Midas the cat is actually not the house cat of the place where I was on May 12th for the family party. He is a scrounger (an interloper I called him more politely on Flickr), but a very old and thin cat who is easily shooed off. The true family cat I could not show you, as he was forever in somebody's arms. That is a dark tabby by the name of Sirius (as in Sirius Black of Harry Potter fame). To my mind a bit of a misnomer, as that's associated with a dog - and Sirius is a star in the winter sky, also known as the Dog Star.
The Scoundrels' Road (not walk) is a 7 mile road linking the towns of Velp (east of Arnhem) and Oosterbeek (to the west), circling the city that separates the two. Oosterbeek was the scene of fierce battles in September 1944 during the failed airborne landings west of the town. Incidentally, Arnhem is a funny place. As I said Oosterbeek [Eastern Beck] lies to the west, Westervoort [Western Ford] to the east, the province of North Brabant is in the south and until the 1930s, anyone ascending from Arnhem in a hot air balloon to a great height would see the Zuiderzee [Southern Sea] to the north.
Tuesday, 13 May 2008
Been busy with old photographs (see entry on Northern Trip). Also went on a walk round the village this evening, as well as a visit to my mother's grave in the cemetery. I'm still numb with incomprehension to be totally frank.

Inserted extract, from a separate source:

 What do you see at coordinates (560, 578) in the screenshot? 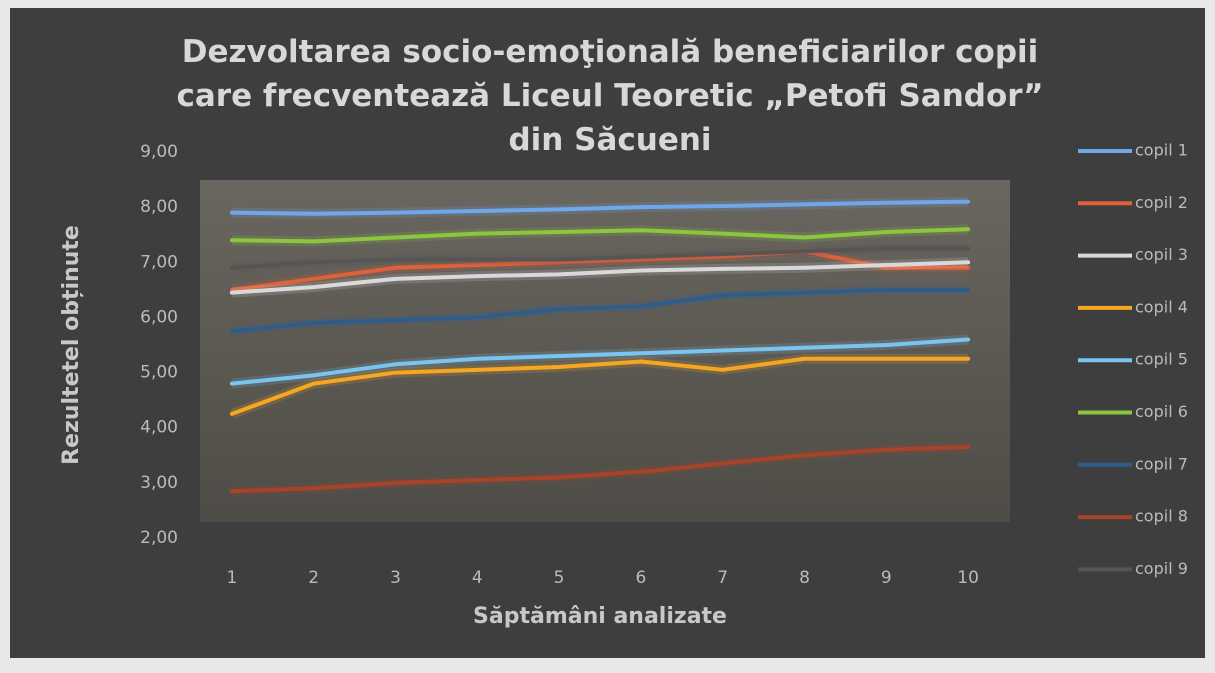
I see `x-tick-label: 5` at bounding box center [560, 578].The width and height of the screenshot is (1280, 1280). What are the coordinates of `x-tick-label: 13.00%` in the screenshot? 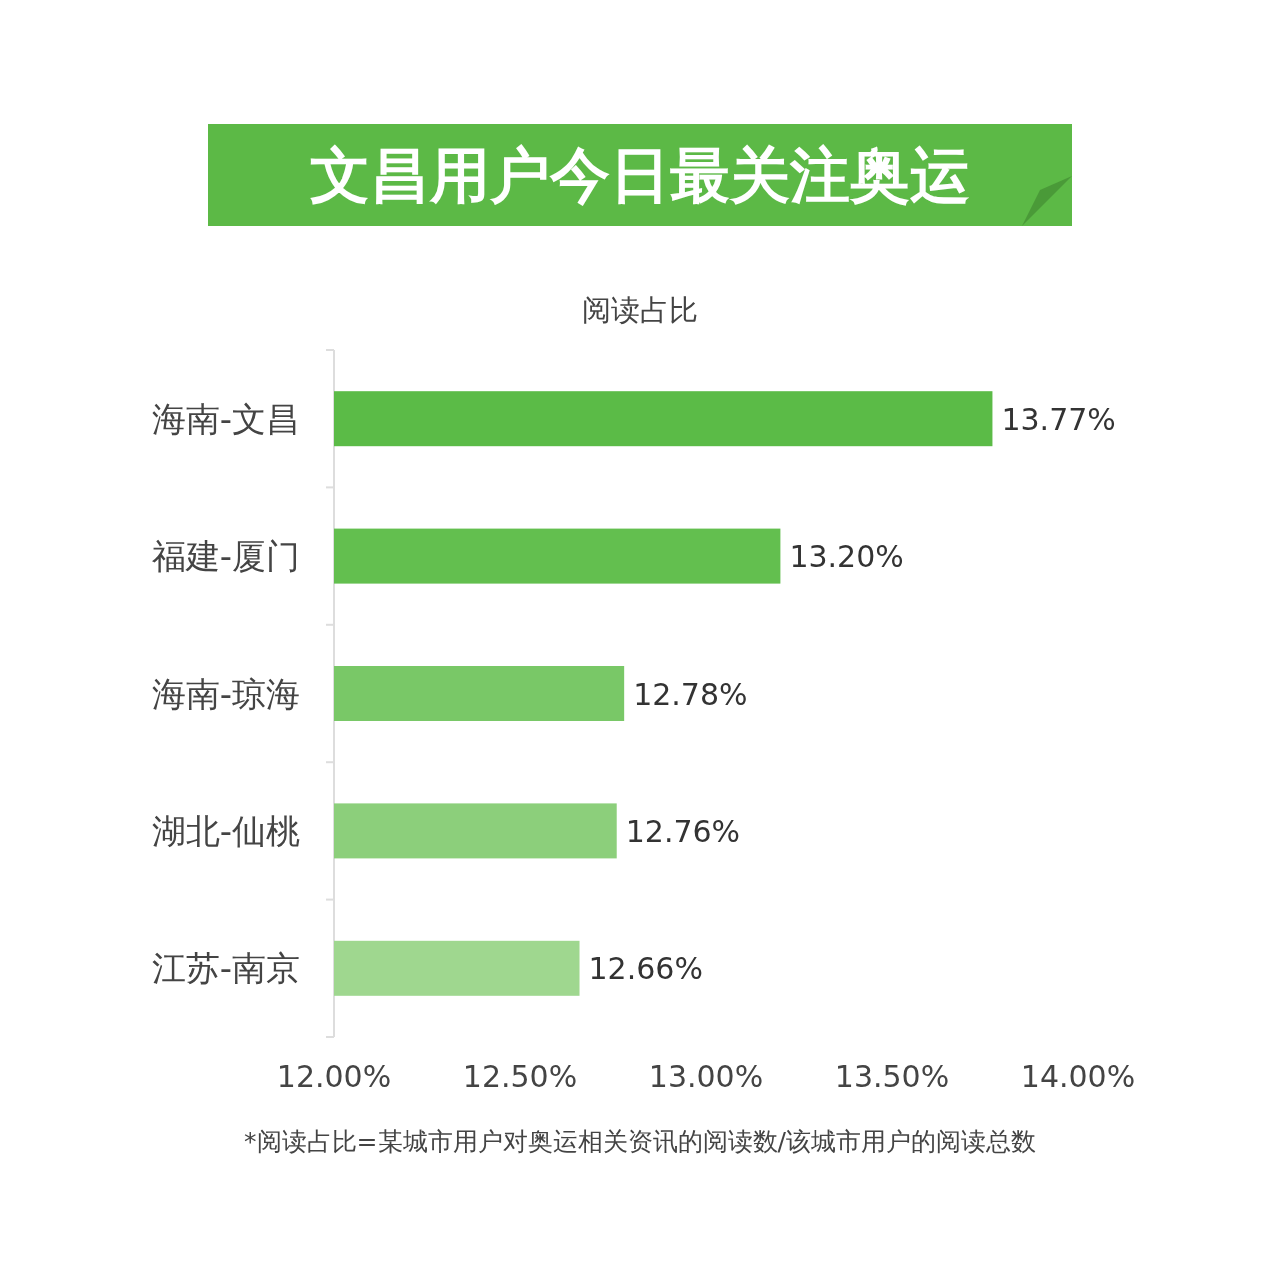 It's located at (706, 1076).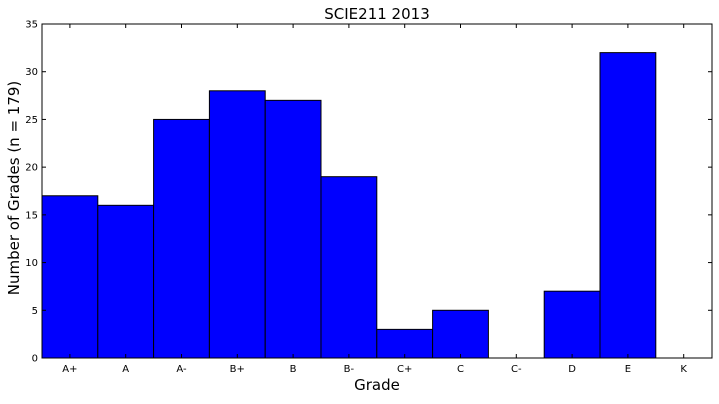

The great tits that nest in a box on the wall are flying in caterpillars and other juicy tidbits for their chicks at a rate of once every 5 minutes. You'd think there wouldn't be a butterfly left this summer, but to defy the voracious appetites of the wee tits, a butterfly fluttered by this afternoon.
I'm not quite satisfied with all the picture I took this evening, but the low sun made conditions very difficult. I'll have to go back to take pics one morning or afternoon, when there is a different light.
Monday, 12 May 2008
Spent the afternoon elsewhere in Holland at a music-related event where the rest of the family was present as well. Afterwards, we all had dinner together.
The same happened on the day of my mother's funeral, when we got a Chinese take-away which the 12 of us partook of together. For the moment, my entries will be purely brief notices on the day's events, if they are noteworthy (in my mind), with pointers to any pictures on the Flickr.com site (link in sidebar). I have now placed yesterday's pics on a map, so you have an idea whereabouts they were taken. Someone asked about windturbines - they can be seen clearly on the picture labelled "Rhein Bridge Emmerich".
I cannot put the pictures of family events on a public photosite, if only because there are children present in them.
During the last few days, my dad and I have gone out in a car in the general area. Last night I took my camera along, as we made our way into Germany. That's only 15 miles away, and since the elimination of border checks an easy trip to make. The difference between the two countries is quite marked, if only in terms of architecture. When I stood on a hill near the village of Elten, the view encompassed dozens of windturbines. It presented the vista that nearly got foisted on the Isle of Lewis, had the Scottish Government not put paid to the proposal to build 180 of the things there.
I have opened a separate Flickr account for my Dutch (and German) photographs. I am not going to upload things twice, which is a waste of bandwidth.
Saturday, 3 May 2008
Welcome to my Dutch blog, called The Shell Gallery. I am not updating this blog until further notice, but would like to invite you to put it on alerts. Please note I am using a different screenname, Veluweman.
Northern Trip will remain, and should I return to Stornoway, I'll update that from there.
The shell gallery is part of the countrypark near my town, which surrounds a castle, much like at Stornoway, where Northern Trip is based. This castle dates back to the 14th century and used to be the centre of town.
The Veluwe (pronounce: Fay'-lew-er, stress first syllable) is a large area of forest and heathland, stretching for 30 miles in the east of Holland.